Sorry, I do this seldom, rather, never, but reading in the introduction, "Tech is entering its second 50 years.", I couldn't advance any further. Usurpatory taxonomy is even worse than pervasive superlatives. (Is it 160 BC? Are we going to see the Antikythera mechanism? Really?) This is very much stereotypical trend presentation wording.

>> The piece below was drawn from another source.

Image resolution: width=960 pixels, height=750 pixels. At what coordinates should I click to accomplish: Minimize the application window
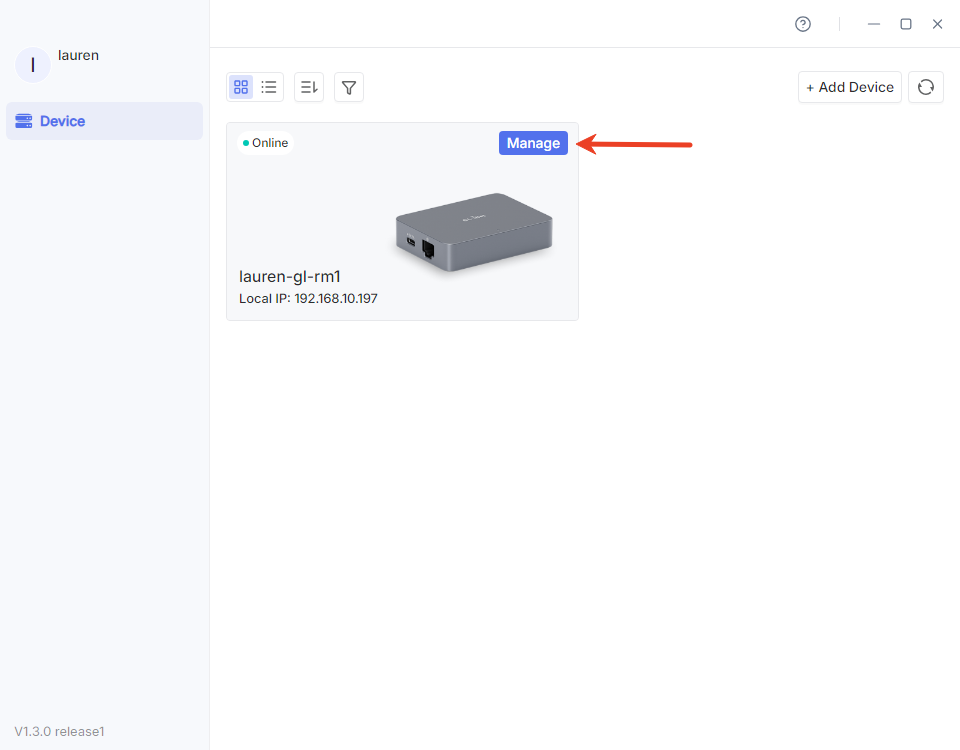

It’s very clever to say that ‘technology’ goes back to the ancient Greeks, or the invention of bronze, or maybe the first chipped piece of flint, so ‘there’s nothing new about technology’. But this is also desperately pedantic, and adds nothing at all to the conversation, when we all know perfectly well what the normal usage of the word technology is. Quibbling about terminology tells us nothing about ideas
I'd say, "tech" as in scientifically based engineering design arguably starts with Archimedes. (Mind that the Antikythera mechanism is generally thought to be an offspring of this revolution and that it is also considered by some as the first computer. The circumstances of the site, where it had been discovered, also suggest that mechanisms like this were carefully marketed goods. You might say, that by 90 BC, there had been an established tech business.) However, if you prefer to dismiss this as a lost tradition, then you might consider that there was certainly tech and a thriving tech business in the Victorian age. Even, if you wanted to dismiss any pre-electronics, I have a hard time figuring out what would mark 1971 as a starting point for current developments. (E.g., mind that Moores law was proposed in 1965 or that Kay's KiddiComp/Dynabook concept, which started the handheld revolution, was envisioned in 1968.) The idea that "tech" or technology started in 1971 is highly absurd.
But if he admitted τέχνη goes back more than 50 years then Ben would need to engage some actual STS instead of just projecting current investment trends! He might even need enough object permanence to understand things existed before he was born!
I even have some difficulties figuring out what might distinguish 1971 as a landmark. In computing, it was a mildly impressive year seeing the introduction of coin-op video games (Computer Space), the general availability of floppy disks (while 1960s tech), Niklaus Wirth gave us Pascal as the latest in Algol-like languages, but not really that much out of the ordinary. (Well, the intel 4004 was introduced, starting the age of cost-effective Japanese calculators. But the 8008 was sketched out before that, relying on the late 1960s design of the DP 2200 – and it would take a few years before anyone took serious interest in that one.)
Well as we all know, all of computing revolves around Unix, and therefore effectively begins at 1970-01-01. I'm... mostly joking, although that's actually basically true for the parts of computing that I personally work in so I actually do use 1970 as the beginning mark for the "modern era" in my head.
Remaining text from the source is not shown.